The Sensor Open System Architecture (SOSA) standards are currently focused on addressing problems with vendor interoperability, future upgrades, and vendor lock which is driving changes in future radar and electronic warfare (EW) system designs, experts said during a Feb. 4 panel.
The SOSA Technical Standards 1.0 are currently being reviewed and edited and are set to be released at the end of the second quarter of 2021.
“What SOSA is really trying to do is to create an open architecture for defense sensor platforms, just kind of plain and simple,” Mark Littlefield, vertical product manager at Kontron America, said. “The idea is that an open architecture will make it easier for system integration. It also will enable future technology insertions and system reconfiguration so that rather than today where you have to take out an entire box, do a whole new system, and put a whole new box onto the platform, perhaps we can do point updates where a particular technology now has a nice update, you want to take advantage so you take it out, you put it in the new one in. And the expectation is that everything should work fine along with it. It’s not quite that magic bullet, but certainly, it’s going to make that sort of thing easier.”
VPX standards, also referred to as VITA standards, define high-speed connectors in part to carry mappings for popular switched serial fabrics. These standards have been used for more than 10 years; however, they are very expansive, Littlefield said. SOSA simplifies this standard.
“What SOSA does is it really kind of whips things down to a bare minimum and says to build these kinds of systems, these are the components we want to use, both from a hardware standpoint and the software standpoint,” Littlefield said.
SOSA has added a new backplane concept to the VPX standards that adds apertures, Rodger Hosking, VP and co-founder of Pentek, said. These changes are important for optical input and output (I/O) and radio frequency (RF) signals which can impact radar and EW applications.
“One of the things for taking care of the RF and optical I/O that SOSA has aligned itself with is a new backplane concept where you have apertures or openings in the open VPX data 65 backplane,” Hosking said. “These are called apertures, and they’re intended to allow a more flexible configuration for I/O across the backplane.”
Hosking said it is important for radar and EW designs to have multi-channel RF signal IO, high-speed data converters to digitize high bandwidth, low latency I/O, precision navigation and timing, and precise channel synchronization.
The backplane apertures are a major benefit because the designs can be reconfigured by the system integrator to handle different types of I/O by attaching appropriate housing and connectors that screw into these openings, Hosking said.
Ken Grob, director of embedded computing architectures at Elma Electronic, said the flexibility in backplanes helps provide enough bandwidth and low latency interface types to help support missions.

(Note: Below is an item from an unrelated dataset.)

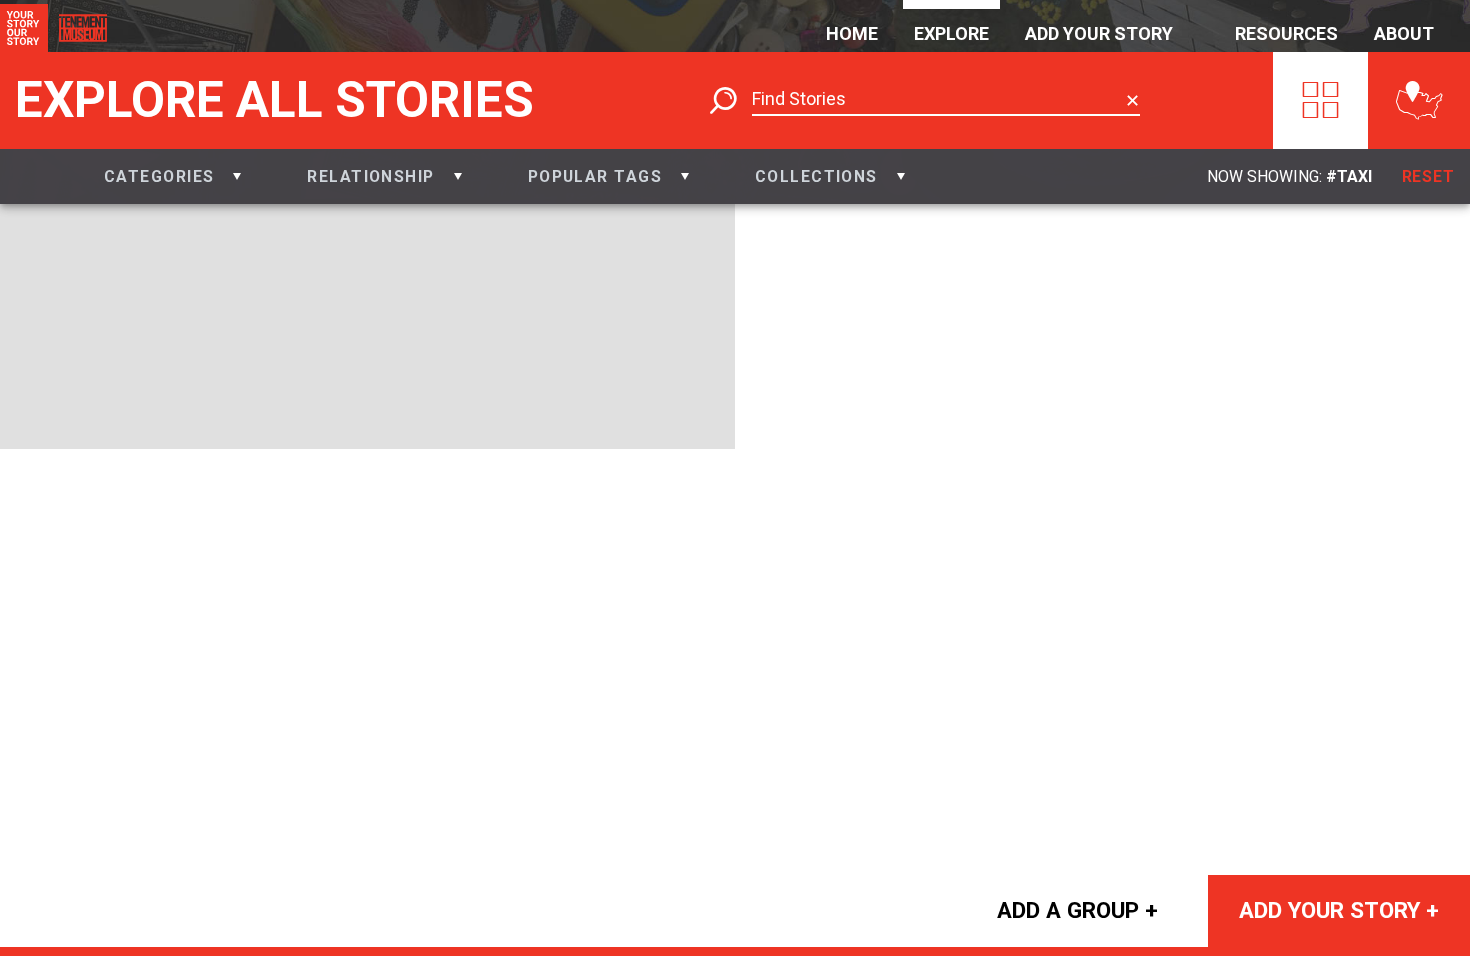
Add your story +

“This flexibility lets the developer be able to configure the expansion plane the way you need it because it’s really hard to make a backplane that does everything,” Grob said. “So the idea here was to present a backplane that you could just stitch in the expansion any way you need to, and in some ways, you can use this to implement different types of systems.”
Hosking said the backplane radio clock distribution is also really important for radar and EW applications. This is where the timing card is centrally located and distributes high speed.
“This is really important for coordinating the timing between cards and also between systems,” Hosking said. “But there’s even tighter timing control required, and that is for extremely low latency synchronization and triggering for multi-gigabit sample per second data converters. That has to be done in hardware. So there are some new general-purpose LBDS pins signed to the expansion plan added to VITA to support some of these requirements within SOSA.”
While the SOSA 1.0 standards are set to be released this year, they are still evolving.
“It’s still an evolving standard, but it’s clearly driving that change in that market,” Littlefield said. “It’s addressing problems of vendor interoperability, it’s addressing problems of future upgrades, and the basic problem of vendor lock, which is a real serious problem we need to remove from the industry to ease integration. And real the real goal is to enable the market to bring faster upgrades and faster deployment to the world.”